The magic of parallelizing the data load is in LOCATION clause. Specifying RANGE and INTERVAL makes PXF generate (RANGE_MAX-RANGE_MIN)/INTERVAL queries in the source database. Each query retrieves its own shard of the data and is executed by a separate Greenplum segement. If the number of shards (=queries) is greater than number of segments in cluster, then some segments will execute more then one query in source database. So we will see in the Oracle DB something like this:

…
sdw8 : SELECT id, sometext FROM gpadmin.sample_test
WHERE 1=1  AND id >= 85000 AND id < 90000

sdw9 : SELECT id, sometext FROM gpadmin.sample_test
WHERE 1=1  AND id >= 95000 AND id < 100000

sdw9 : SELECT id, sometext FROM gpadmin.sample_test
WHERE 1=1  AND id >= 90000 AND id < 95000

sdw2 : SELECT id, sometext FROM gpadmin.sample_test
WHERE 1=1  AND id >= 45000 AND id < 50000

sdw3 : SELECT id, sometext FROM gpadmin.sample_test
WHERE 1=1  AND id >= 60000 AND id < 65000
…

Of course, you should keep in mind that if there is no index on a partition field in the source table, and the table is not partitioned, every query will perform a full scan of the table. In this case, the load process can generate really heavy load on source database.

Partition exchanging

Taking into account all the above, it is important to remember one of another Greenplum features – partition exchanging.

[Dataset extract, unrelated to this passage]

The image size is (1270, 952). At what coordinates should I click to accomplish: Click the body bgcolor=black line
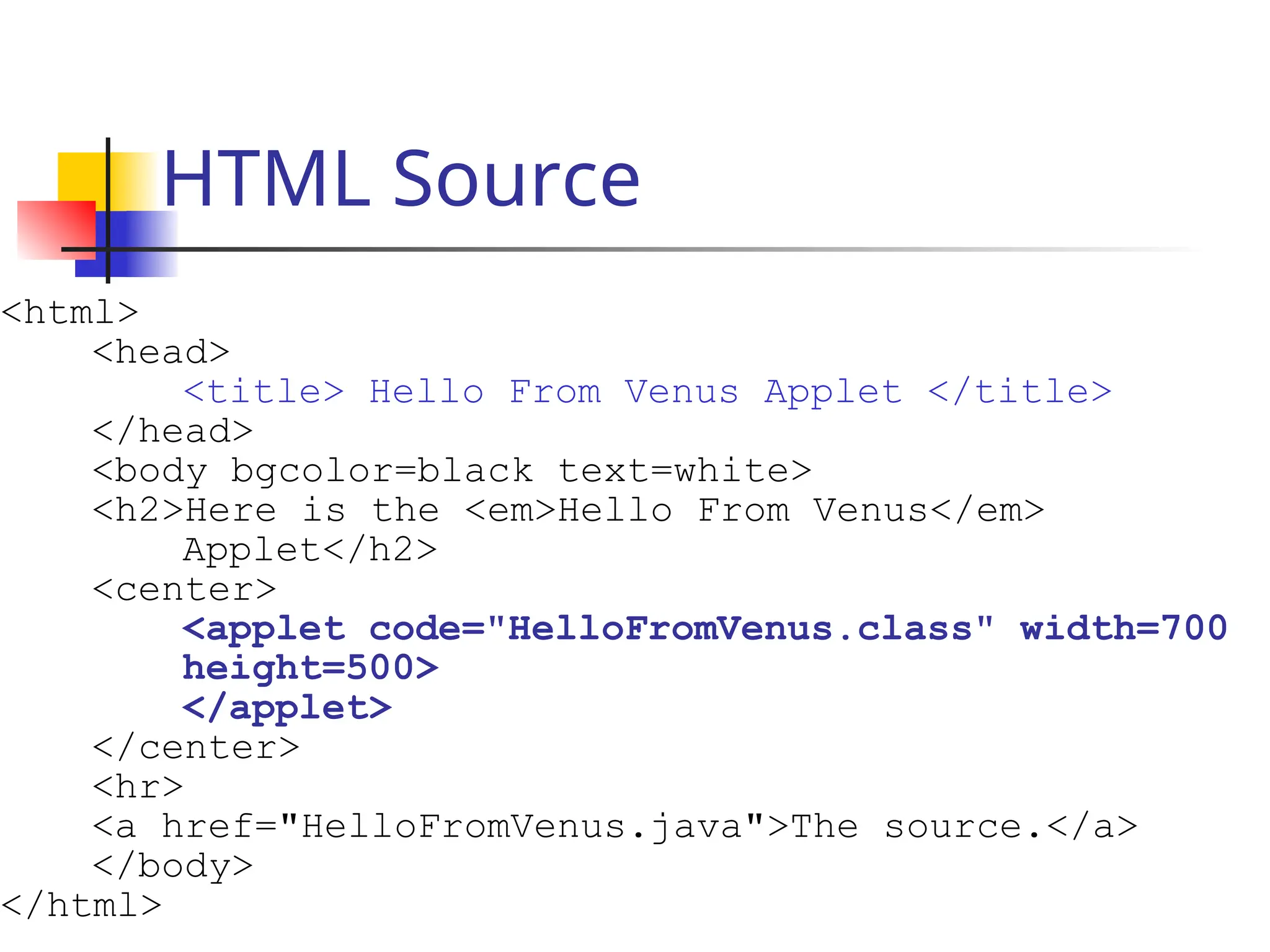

It allows you to create complex tables consisting of multiple partitions and each of them can be a regular table or an external table.

One of such scenarios is creating three partitions under one table:

An external table on source OLTP database containing the latest data;
A regular Greenplum table for actual data;
An external partition pointing to a Hive table that contains historical data:

CREATE TABLE public.part_test
(
id int,
sometext text
)
WITH (appendonly=true, ORIENTATION=COLUMN)
PARTITION BY RANGE(id)
(
START (0) END (50) WITH (appendonly=true, orientation=column, compresstype=zlib, compresslevel=5),
START (51) END (100) WITH (appendonly=true, orientation=column, compresstype=zlib, compresslevel=5),
START (101) END (151) WITH (appendonly=true, orientation=column, compresstype=zlib, compresslevel=5)
);

CREATE EXTERNAL TABLE public.part_test_hive
(
id int,
sometext text
)
LOCATION ('pxf://hdfs_schema/part_test?profile=HdfsTextSimple')
FORMAT 'TEXT' (DELIMITER = E'\,');

ALTER TABLE public.part_test EXCHANGE PARTITION FOR (RANK(1)) WITH TABLE public.part_test_hive WITH VALIDATION;

CREATE EXTERNAL TABLE public.part_test_jdbc(
id int,
sometext text
)
            LOCATION ('pxf://gpadmin.part_test?PROFILE=JDBC&amp;JDBC_DRIVER=oracle.jdbc.driver.OracleDriver&amp;DB_URL=jdbc:oracle:thin:@//ora_host:1521/XE&amp;PASS=iddqd&amp;PARTITION_BY=id:int&amp;RANGE=101:151&amp;INTERVAL=10')
            FORMAT 'CUSTOM' (FORMATTER='pxfwritable_import');

ALTER TABLE public.part_test EXCHANGE PARTITION for (RANK(3)) WITH table public.part_test_jdbc WITH VALIDATION;

These two features make it possible to create complex, flexible and fast data storage models.

Conclusion

PXF makes Greenplum a little more then a database – it is possible now to use Greenplum DB as an effective MPP hub serving all other enterprise systems and providing transactional PostgreSQL-compatible access to all of them. I hope that PXF has a bright future and we will meet a lot of new connectors soon.